Document AI overview¶
Analysts and data scientists often want to use the information contained in PDF documents to build models. However, manually intensive data preparation requirements present a challenging barrier to efficient use of documents as a data source. Often the volume of documents is large enough that reading through each or manually formatting and preparing them into tabular formats is not feasible. Information spread out in a large corpus of documents makes the frequently valuable text information contained within these documents inaccessible.
Document AI provides a way to build models on raw PDF documents without manually intensive data preparation steps. It provides end-to-end support for PDFs with encoded text that is readily machine readable:
-
DocumentTextExtractor (DTE): Extracts embedded text from a PDF document. Example: Save a document written on your computer as PDF, then upload it.
-
Optical Character Recognition (OCR): Extracts scanned text. Example: You print out a document and then scan it and upload it as PDF. Content is seen as pixels (not as “known” text).
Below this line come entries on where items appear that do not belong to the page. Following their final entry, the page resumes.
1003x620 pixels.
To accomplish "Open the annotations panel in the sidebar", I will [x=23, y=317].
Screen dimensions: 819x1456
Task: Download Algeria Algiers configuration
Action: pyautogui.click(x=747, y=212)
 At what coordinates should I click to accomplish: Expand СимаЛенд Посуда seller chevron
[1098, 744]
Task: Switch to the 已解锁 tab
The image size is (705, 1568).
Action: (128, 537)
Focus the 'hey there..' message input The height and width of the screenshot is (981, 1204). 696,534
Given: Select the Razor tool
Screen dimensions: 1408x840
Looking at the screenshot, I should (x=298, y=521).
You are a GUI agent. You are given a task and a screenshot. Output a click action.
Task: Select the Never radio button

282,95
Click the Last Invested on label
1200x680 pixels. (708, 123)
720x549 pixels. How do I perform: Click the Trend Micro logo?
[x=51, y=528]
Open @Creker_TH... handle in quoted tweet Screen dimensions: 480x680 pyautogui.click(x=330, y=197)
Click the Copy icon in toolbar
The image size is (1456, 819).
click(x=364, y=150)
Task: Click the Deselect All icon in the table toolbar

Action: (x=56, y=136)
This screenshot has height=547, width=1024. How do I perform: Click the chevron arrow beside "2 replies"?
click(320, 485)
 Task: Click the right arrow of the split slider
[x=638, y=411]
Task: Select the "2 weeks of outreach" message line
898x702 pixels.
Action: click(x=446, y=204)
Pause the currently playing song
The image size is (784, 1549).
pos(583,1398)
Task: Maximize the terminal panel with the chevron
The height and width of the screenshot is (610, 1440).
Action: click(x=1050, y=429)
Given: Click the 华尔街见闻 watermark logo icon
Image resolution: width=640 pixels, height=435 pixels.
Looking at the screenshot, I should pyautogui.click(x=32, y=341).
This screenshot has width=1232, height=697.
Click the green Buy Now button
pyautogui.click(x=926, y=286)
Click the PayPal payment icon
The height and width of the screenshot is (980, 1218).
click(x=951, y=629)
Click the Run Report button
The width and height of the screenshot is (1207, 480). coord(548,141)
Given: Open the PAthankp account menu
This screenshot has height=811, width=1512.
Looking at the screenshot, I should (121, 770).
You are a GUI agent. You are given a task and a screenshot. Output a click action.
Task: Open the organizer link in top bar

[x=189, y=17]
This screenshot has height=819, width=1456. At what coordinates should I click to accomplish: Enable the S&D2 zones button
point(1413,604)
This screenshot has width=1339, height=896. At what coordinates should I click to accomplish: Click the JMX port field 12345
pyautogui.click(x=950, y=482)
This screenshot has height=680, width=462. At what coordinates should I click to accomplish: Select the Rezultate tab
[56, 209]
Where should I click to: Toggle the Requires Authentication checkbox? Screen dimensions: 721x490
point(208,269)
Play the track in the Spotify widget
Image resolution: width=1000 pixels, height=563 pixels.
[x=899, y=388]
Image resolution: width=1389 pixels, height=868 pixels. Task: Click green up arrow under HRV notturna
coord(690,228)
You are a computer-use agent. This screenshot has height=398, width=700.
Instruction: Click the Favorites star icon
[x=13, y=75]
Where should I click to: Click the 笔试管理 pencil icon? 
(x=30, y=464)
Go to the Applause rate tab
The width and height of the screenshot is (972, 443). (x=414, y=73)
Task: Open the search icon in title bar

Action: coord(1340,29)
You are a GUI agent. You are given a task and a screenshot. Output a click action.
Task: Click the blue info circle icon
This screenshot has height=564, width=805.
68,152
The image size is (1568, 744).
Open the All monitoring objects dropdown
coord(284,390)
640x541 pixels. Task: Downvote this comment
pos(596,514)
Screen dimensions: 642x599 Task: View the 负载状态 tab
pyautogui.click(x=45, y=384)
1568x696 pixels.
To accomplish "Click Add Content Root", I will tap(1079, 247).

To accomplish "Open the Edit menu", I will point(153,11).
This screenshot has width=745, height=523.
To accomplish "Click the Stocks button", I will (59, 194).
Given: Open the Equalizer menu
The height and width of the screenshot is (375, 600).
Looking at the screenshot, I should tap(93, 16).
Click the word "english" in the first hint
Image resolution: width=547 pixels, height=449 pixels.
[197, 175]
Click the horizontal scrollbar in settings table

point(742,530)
Document AI works with many project types, including regression, binary and multiclass classification, multilabel, clustering, and anomaly detection. The process extracts content and categorizes it as type document
for modeling:
Projects can include not only one or more document
features, but any other feature type that DataRobot supports.
Workflow overview¶
Following is the Document AI workflow:
-
Create a PDF-based dataset for use in projects via the AI Catalog or local file upload.
-
Preview documents for potential data quality issues.
-
Build models using the standard DataRobot workflow.
-
Evaluate models on the Leaderboard with document-specific insights.
-
Select a model to use for making predictions via Make Predictions, the DataRobot API, or batch predictions.
Feature considerations¶
- Time series projects are not supported.